Перед уходом из селения Вылко зашел к своему другу, который когда-то был колдуном, но затем от цынги потерял все зубы. Известно, что колдуны, потеряв зубы, вместе с тем лишаются и колдовской силы. Бывший колдун жил в бедноте, придавленный всеобщим презрением. Один Вылко время от времени навещал колдуна. Рассказав ему о своем желании уехать, Вылко сильно огорчил старика.

— Трудно узнать, трудно понять. Твой отец, Вылко, был чужого племени, из далекой стороны. Пойдем, спросим у ветра!

Через час приятели дошли до высокой горы с лысой гранитной вершиной. Поднялись. Колдун тихо шепнул:

— Твое счастье, тебе польза — ветер дует туда, откуда пришел твой отец.

И что-то забормотал, визгливо растягивая слова. Вылко почти ничего не мог понять. Старик оживился от собственных выкриков, высоко подскакивал, перебирая ногами; наконец, с судорожно сжатыми у груди руками начал быстро-быстро носиться по вершине скалы, оставаясь лицом к востоку, куда дул ветер…

Наступила ночь, тихая, темная, с редкими крупными звездами. Затих ветер, умолк и колдун. Сел скорчившись, прижав подбородок к коленям. Вылко, никогда не видевший такого колдовства, понимал, что надо молчать и ни о чем не спрашивать старика. Повеял ветерок, стал быстро крепчать. Не прошло и десяти минут, как разразилась буря. Свист и вой ветра, многоголосое эхо, стон деревьев слились в сплошной грохот…

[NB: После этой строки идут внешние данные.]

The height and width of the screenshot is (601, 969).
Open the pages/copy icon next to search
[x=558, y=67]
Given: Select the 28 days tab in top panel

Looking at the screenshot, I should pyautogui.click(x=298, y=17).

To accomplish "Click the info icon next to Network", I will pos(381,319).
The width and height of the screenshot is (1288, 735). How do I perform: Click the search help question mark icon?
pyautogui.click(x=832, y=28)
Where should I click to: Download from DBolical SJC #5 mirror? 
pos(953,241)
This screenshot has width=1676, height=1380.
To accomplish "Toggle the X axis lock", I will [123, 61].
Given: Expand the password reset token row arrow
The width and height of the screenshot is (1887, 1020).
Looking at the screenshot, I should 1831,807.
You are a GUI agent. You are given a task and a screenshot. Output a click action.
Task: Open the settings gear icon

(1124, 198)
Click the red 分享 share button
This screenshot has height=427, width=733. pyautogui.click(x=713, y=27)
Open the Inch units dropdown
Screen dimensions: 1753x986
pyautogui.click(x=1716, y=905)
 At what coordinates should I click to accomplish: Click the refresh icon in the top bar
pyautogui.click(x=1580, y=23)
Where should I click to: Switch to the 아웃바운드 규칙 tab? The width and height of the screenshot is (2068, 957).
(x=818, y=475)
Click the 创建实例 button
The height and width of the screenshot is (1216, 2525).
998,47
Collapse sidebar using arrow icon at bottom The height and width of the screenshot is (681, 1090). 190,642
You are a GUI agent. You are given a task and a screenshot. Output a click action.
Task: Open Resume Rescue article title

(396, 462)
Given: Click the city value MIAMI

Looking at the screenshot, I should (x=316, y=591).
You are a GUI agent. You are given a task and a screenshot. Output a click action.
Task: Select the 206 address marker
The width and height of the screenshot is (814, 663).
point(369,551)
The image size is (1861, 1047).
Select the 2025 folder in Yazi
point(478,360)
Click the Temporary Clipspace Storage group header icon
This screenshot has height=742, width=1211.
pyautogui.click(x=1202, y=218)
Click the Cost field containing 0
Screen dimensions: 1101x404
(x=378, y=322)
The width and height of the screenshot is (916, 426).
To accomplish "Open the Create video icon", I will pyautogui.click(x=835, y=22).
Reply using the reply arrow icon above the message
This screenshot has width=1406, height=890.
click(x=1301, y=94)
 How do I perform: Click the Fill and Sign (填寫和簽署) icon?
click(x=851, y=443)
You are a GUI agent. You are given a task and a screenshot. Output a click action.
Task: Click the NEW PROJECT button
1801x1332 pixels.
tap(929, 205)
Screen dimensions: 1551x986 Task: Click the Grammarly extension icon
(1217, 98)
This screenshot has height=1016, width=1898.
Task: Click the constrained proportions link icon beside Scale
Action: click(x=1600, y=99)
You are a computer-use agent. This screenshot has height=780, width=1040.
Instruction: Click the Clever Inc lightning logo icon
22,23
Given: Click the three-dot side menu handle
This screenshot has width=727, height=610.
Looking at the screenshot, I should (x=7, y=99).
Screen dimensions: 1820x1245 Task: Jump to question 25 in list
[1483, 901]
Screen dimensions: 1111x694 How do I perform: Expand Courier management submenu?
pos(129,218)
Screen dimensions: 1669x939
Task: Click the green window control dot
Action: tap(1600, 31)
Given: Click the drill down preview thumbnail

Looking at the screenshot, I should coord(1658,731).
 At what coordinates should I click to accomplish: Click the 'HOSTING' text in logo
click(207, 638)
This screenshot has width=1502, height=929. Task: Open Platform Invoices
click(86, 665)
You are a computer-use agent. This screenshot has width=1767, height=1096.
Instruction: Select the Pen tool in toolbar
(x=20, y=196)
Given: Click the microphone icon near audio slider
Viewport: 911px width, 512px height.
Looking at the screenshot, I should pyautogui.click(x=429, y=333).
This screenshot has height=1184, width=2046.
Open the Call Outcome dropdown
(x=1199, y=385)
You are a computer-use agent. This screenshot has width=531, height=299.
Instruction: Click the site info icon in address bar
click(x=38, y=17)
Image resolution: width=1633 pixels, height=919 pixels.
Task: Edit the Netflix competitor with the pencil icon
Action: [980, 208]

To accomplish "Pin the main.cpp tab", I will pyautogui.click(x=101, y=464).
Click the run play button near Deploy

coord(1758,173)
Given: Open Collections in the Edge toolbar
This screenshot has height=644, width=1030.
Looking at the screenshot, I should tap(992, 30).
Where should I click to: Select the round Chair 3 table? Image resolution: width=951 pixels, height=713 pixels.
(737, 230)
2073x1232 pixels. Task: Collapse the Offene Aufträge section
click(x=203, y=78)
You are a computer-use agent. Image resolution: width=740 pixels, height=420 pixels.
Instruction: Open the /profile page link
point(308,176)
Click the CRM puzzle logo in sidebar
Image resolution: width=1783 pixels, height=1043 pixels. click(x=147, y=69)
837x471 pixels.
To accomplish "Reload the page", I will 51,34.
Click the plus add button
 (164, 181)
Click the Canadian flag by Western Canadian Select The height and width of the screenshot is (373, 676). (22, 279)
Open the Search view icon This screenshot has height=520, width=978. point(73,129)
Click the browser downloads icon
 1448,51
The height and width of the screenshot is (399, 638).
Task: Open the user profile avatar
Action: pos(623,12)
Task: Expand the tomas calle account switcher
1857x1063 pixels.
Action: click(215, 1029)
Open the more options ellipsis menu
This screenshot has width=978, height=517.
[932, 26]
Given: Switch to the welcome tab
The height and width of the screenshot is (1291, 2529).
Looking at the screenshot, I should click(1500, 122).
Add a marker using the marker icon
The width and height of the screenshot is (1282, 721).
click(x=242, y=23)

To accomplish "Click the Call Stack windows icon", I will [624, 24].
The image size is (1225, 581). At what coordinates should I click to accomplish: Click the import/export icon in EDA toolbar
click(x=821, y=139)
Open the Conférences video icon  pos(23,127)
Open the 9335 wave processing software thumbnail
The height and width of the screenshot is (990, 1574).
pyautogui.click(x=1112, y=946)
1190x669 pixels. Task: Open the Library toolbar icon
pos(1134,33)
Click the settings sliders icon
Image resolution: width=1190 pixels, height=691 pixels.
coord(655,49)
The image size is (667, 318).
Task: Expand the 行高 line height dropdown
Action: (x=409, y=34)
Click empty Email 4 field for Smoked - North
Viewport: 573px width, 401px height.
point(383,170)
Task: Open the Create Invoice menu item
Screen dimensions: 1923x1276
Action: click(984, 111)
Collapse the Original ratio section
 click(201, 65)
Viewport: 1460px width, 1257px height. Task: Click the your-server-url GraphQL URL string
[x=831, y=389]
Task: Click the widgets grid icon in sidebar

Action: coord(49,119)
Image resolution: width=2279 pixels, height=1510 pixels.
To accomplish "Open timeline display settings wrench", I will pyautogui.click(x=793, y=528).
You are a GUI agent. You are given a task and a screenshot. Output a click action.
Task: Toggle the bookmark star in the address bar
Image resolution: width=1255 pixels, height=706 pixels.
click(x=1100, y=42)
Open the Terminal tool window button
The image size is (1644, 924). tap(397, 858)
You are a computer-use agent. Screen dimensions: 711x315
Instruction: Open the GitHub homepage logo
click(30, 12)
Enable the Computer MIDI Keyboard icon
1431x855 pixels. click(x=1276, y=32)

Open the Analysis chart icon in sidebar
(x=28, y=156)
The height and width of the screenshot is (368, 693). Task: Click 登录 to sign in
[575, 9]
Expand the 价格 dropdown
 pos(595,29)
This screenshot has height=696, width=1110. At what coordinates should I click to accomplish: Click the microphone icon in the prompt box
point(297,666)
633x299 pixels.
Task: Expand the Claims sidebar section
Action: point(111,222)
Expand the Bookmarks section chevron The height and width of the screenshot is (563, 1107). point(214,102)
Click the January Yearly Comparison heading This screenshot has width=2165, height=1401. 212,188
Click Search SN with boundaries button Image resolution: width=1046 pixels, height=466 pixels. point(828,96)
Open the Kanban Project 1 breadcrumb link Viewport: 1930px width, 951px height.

Буря начала стихать. Колдун попрежнему неподвижно сидел; издали он казался Вылке огромным черным камнем. Взошло солнце и, когда оно озарило долину жидким золотом холодных лучей, старик встал и, глядя пустыми, словно невидящими глазами на Вылку, сказал каким-то чужим голосом:

— Иди! Иди! Они уберегут тебя!.. Велели мне помочь тебе…

Дома колдун дал Вылке зуб, коготь и высушенное сердце медведя. «Духа-покровителя» он велел Вылке сделать самому.

Получив от председателя сельского совета сопроводительную бумажку и ни с кем не простившись, Вылко захватил полученные от Никау припасы и отправился в село, где находился волисполком. Войдя в накуренное помещение, битком набитое людьми, Вылко сел на лавку и начал размышлять, как ему изложить сущность своего дела. Задача была не легкая: ведь Вылко даже не знал, в какой город ехать, где и чему учиться. Самое слово «учиться» Вылко понимал лишь в смысле — получить навык в плетении сетей или настораживании силков…

Наконец Вылко увидал сотрудника волисполкома, своего односельчанина. Сотрудник подошел к Вылке, который держал наготове бумажку, полученную от сельского начальника. Прочитав бумажку, он потер затылок и начал копаться в папках. Вылку обступили служащие волисполкома. Один из них стал задавать ему вопросы: «Кто? Откуда? Сколько лет? Кто отец? Чем занимался?» и т. д.

Немногое смог ответить Вылко на эти вопросы. По поводу одного из пунктов анкеты между служащими возник спор, и они пошли в другую комнату для справки.